Agents now can run compilation and testing on their own so the hallucination problem is largely irrelevant. An LLM that hallucinates an API quickly finds out that it fails to work and is forced to retrieve the real API and fix the errors. So it really doesn’t matter anymore. The code you wind up with will ultimately work.
The only real question you need to answer yourself is whether or not the tests it generates are appropriate. Then maybe spend some time refactoring for clarity and extensibility.


There are bad coders and then there are bad coders. I was a teaching assistant through grad school and in the industry I’ve interviewed the gamut of juniors.
There are tons of new grads who can’t code their way out of a paper bag. Then there’s a whole spectrum up to and including people who are as good at the mechanics of programming as most seniors.

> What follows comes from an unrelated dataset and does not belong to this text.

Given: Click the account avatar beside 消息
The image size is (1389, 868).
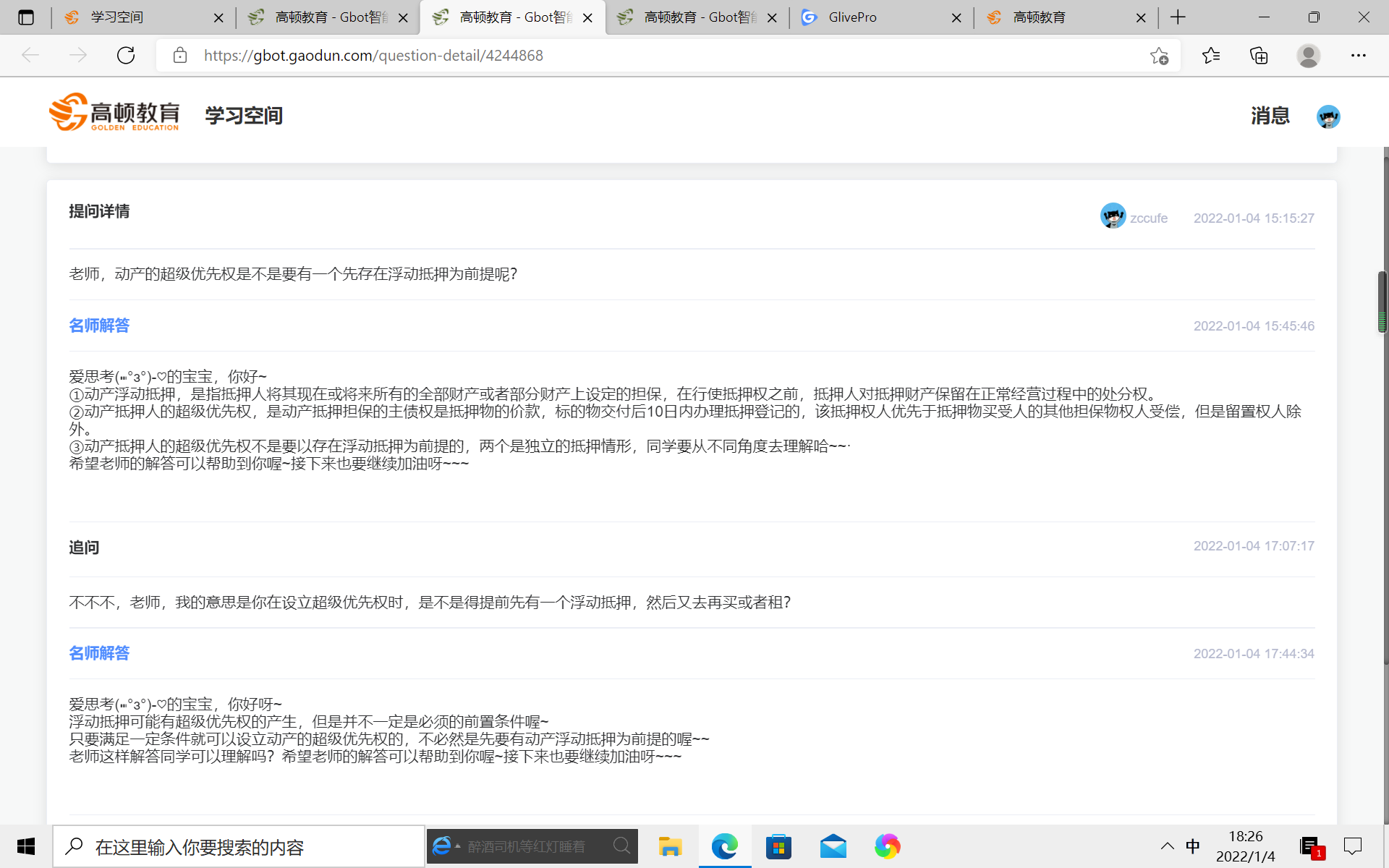Looking at the screenshot, I should (x=1328, y=116).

The former is absolutely going to have a hard time. But if you’re beyond that you should have the skills necessary to critically evaluate an agent’s output. And any more time that they get to instead become involved in the higher level discussions going on around them is a win in my book.
What? I’ve already written the design documentation and done all the creative and architectural parts that I consider most rewarding. All that’s left for coding is answering questions like “what exactly does the API I need to use look like?” and writing a bunch of error handling if statements. That’s toil.
I find it best to get the agent into a loop where it can self-verify. Give it a clear set of constraints and requirements, give it the context it needs to understand the space, give it a way to verify that it’s completed its task successfully, and let it go off. Agents may stumble around a bit but as long as you’ve made the task manageable it’ll self correct and get there.